My days (and yours too I expect) are made up of a proportion of essential tasks, things that must be done. Like cooking, cleaning and washing. These cold days – yes, it gets cold in Spain! – I add getting out of a warm bed in order to turn on the heating so as to render the house a little less like an icebox.
And then there’s cleaning and setting the fire. As I am not a multi-millionaire I can’t afford 24 hour air-con, so I have to rely in part on the log fire. I have to clean the glass door, remove and dispose of yesterday’s ash and set the fire; all these tasks involve bending down – fine for the young and lissome, but I am neither of these!
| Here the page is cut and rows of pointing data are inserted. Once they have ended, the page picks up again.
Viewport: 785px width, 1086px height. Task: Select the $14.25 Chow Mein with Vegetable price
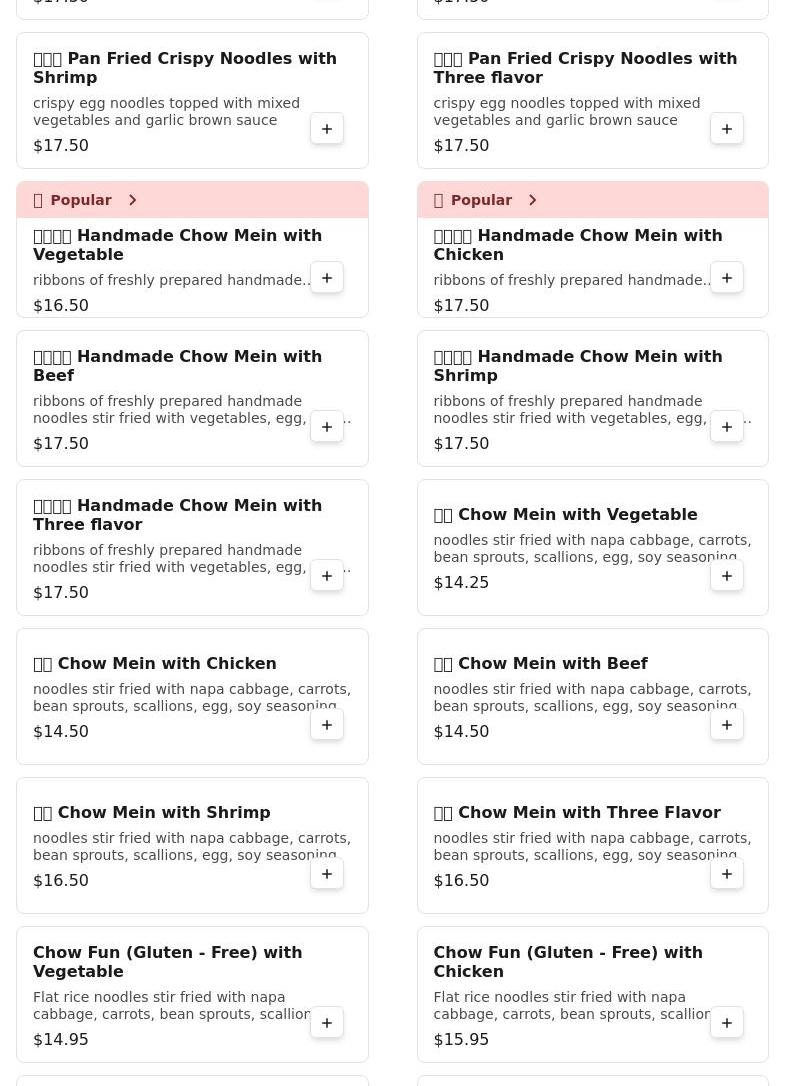[461, 582]
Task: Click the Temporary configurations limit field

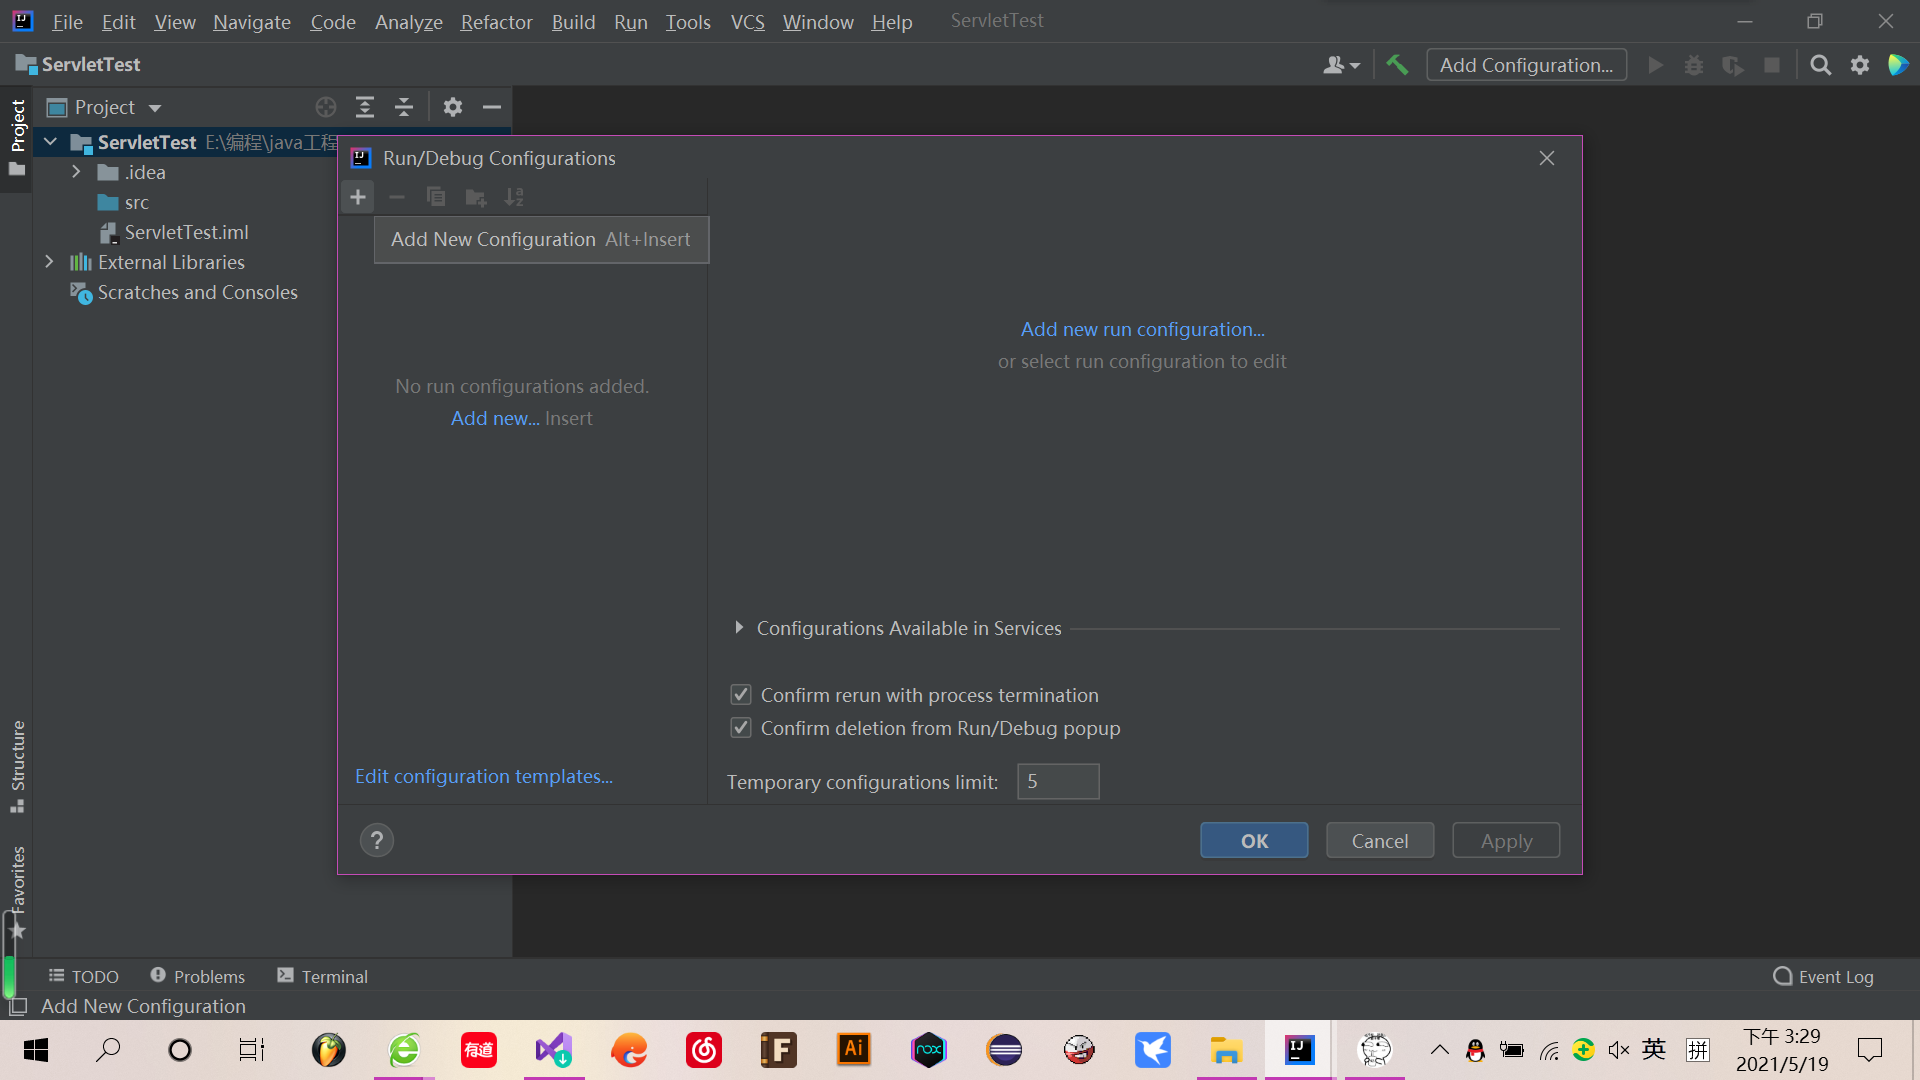Action: [x=1057, y=781]
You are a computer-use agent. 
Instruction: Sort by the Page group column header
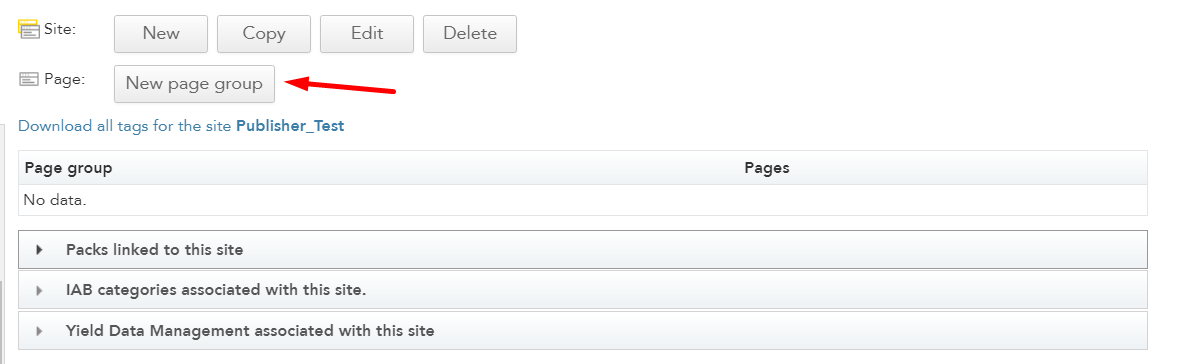tap(68, 168)
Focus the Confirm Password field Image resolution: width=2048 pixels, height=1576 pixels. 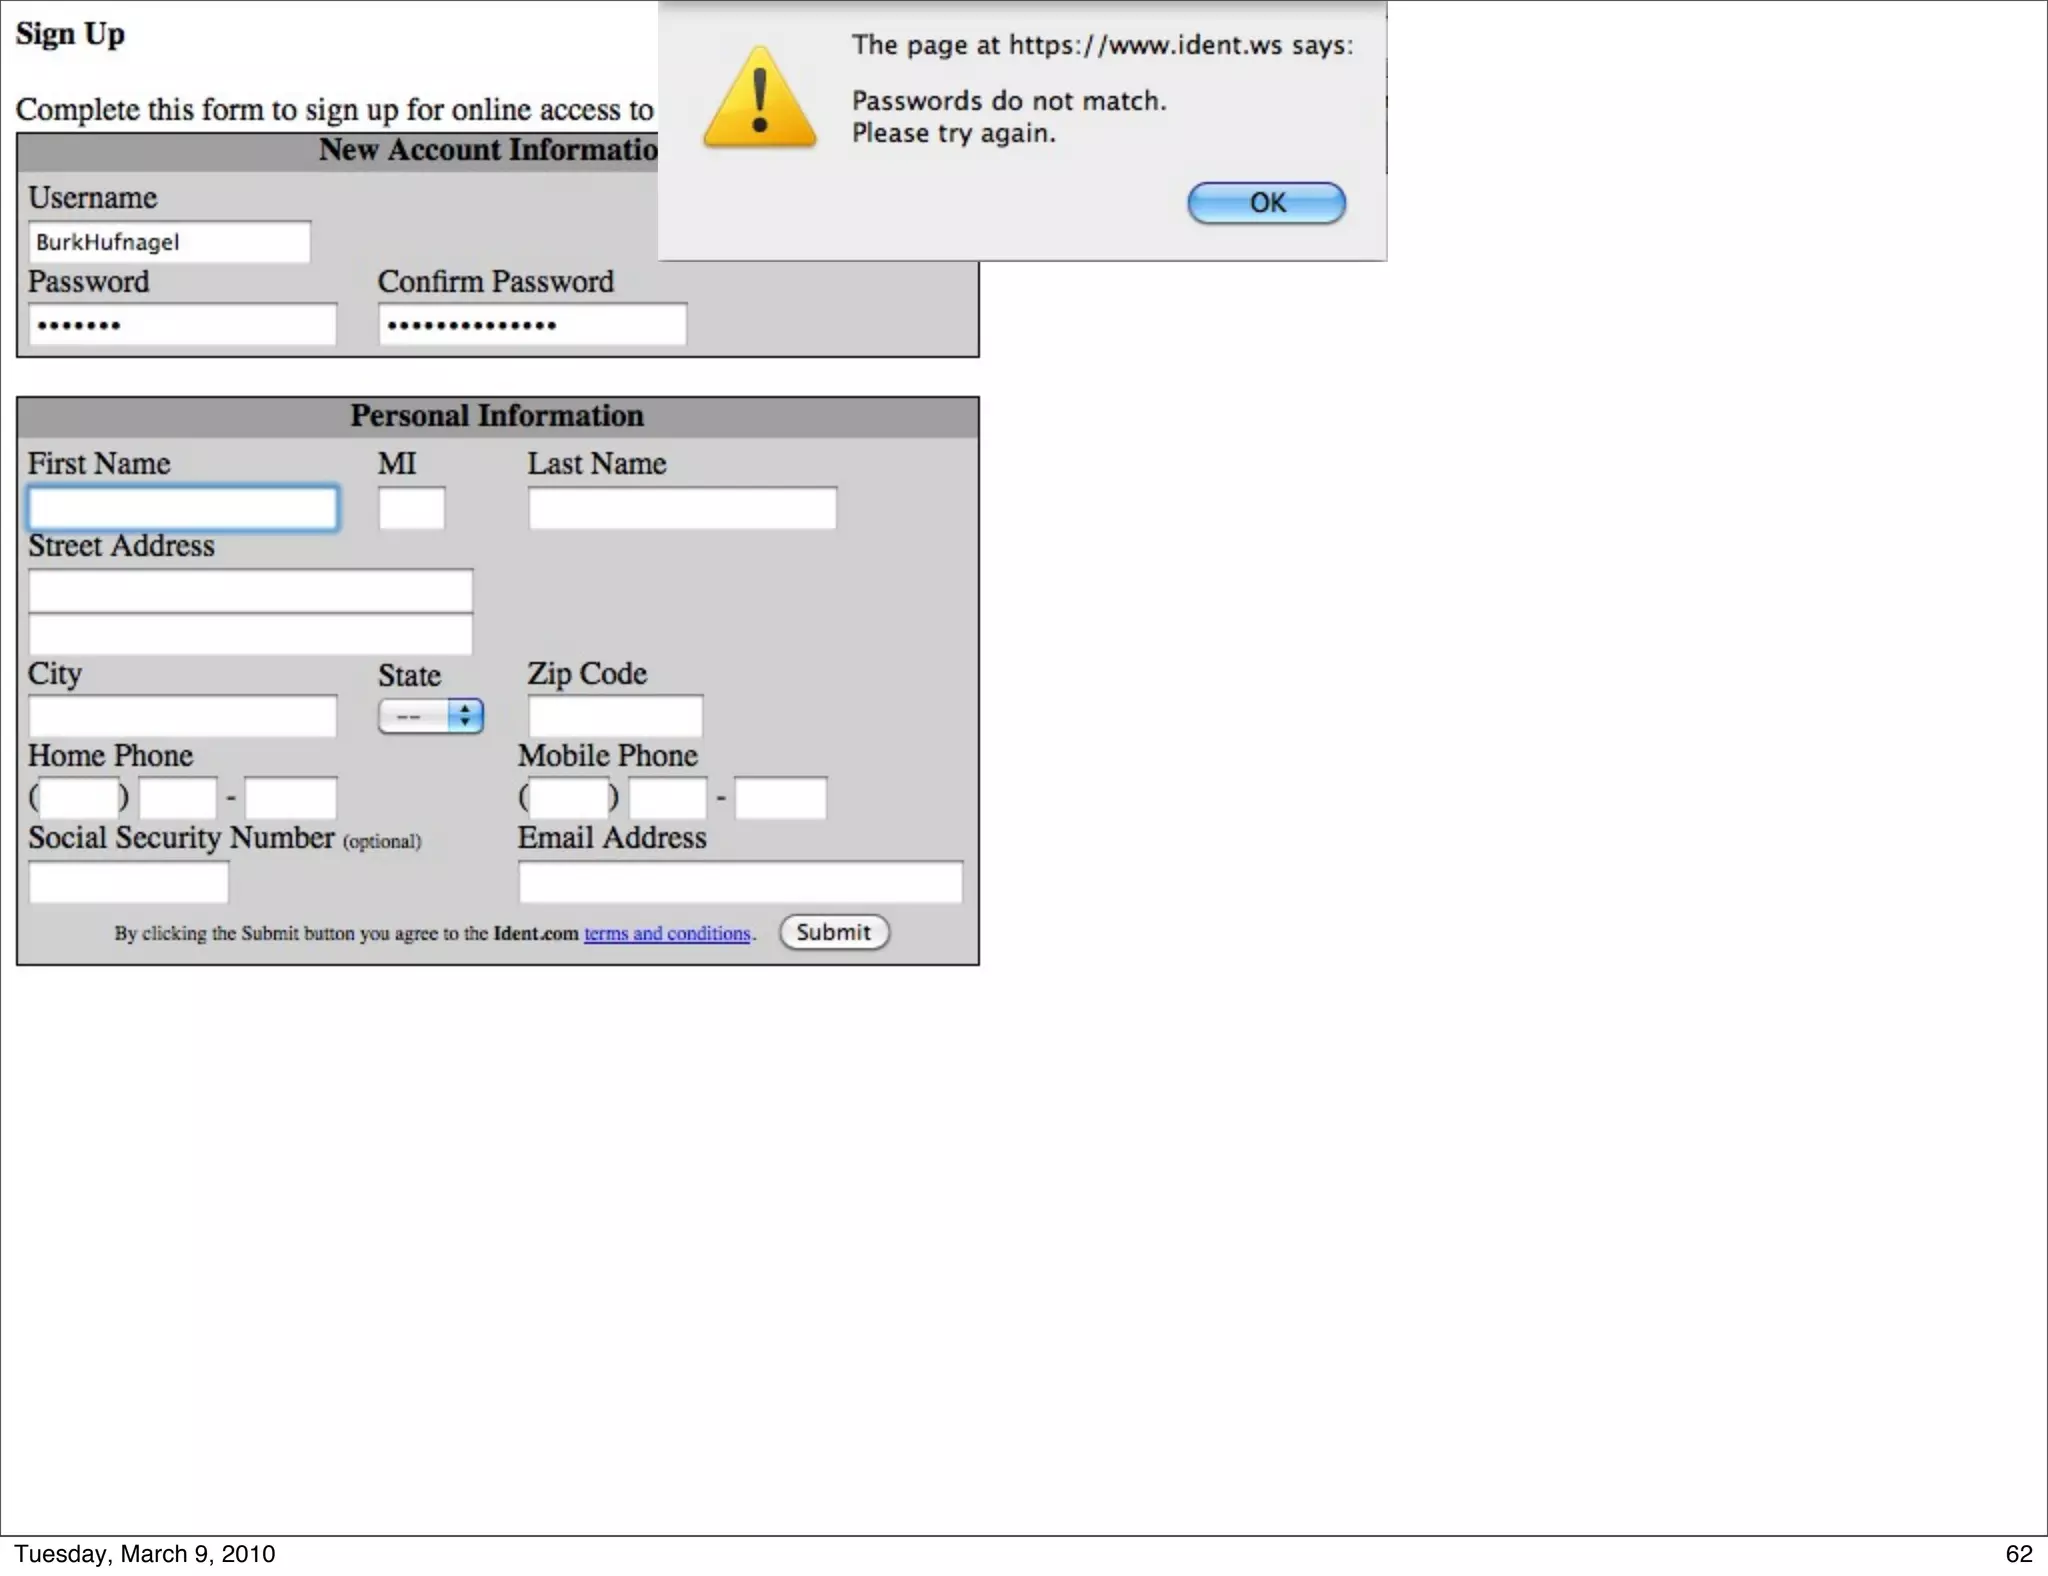(x=532, y=325)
And then of course there’s Go fetch the logs! This task has a special unpleasantness; it involves a trip outside into the glacial air to wrestle with large pieces of recalcitrant wood without dropping them on my shins or putting my back out as I lift the log bucket.
And don’t say why don’t you store them indoors? You can’t store a whole winter’s worth of logs in the living room!
But these jobs have to be done. Fortunately they don’t take up too much time, so I urge myself on by telling myself that if I get on with it I’ll have plenty of time left over for pleasant but inessential tasks, like writing.
I don’t have to rely on my scribing abilities for a living, so writing is for me a pleasant task, a treat. I use it as a kind of reward; I dangle it in front of myself as an incentive to get the jobs done quickly, then I can sit down in the warm kitchen within easy reach of the kettle and lose myself in my own little Jos world, far away from reality.
How about you?

Thanks for this brief peek into “Jos World”. Indeed, each of us is bound by those daily chores which get very boring with their sameness. But I, too, look forward to settling in front of my computer to read and write.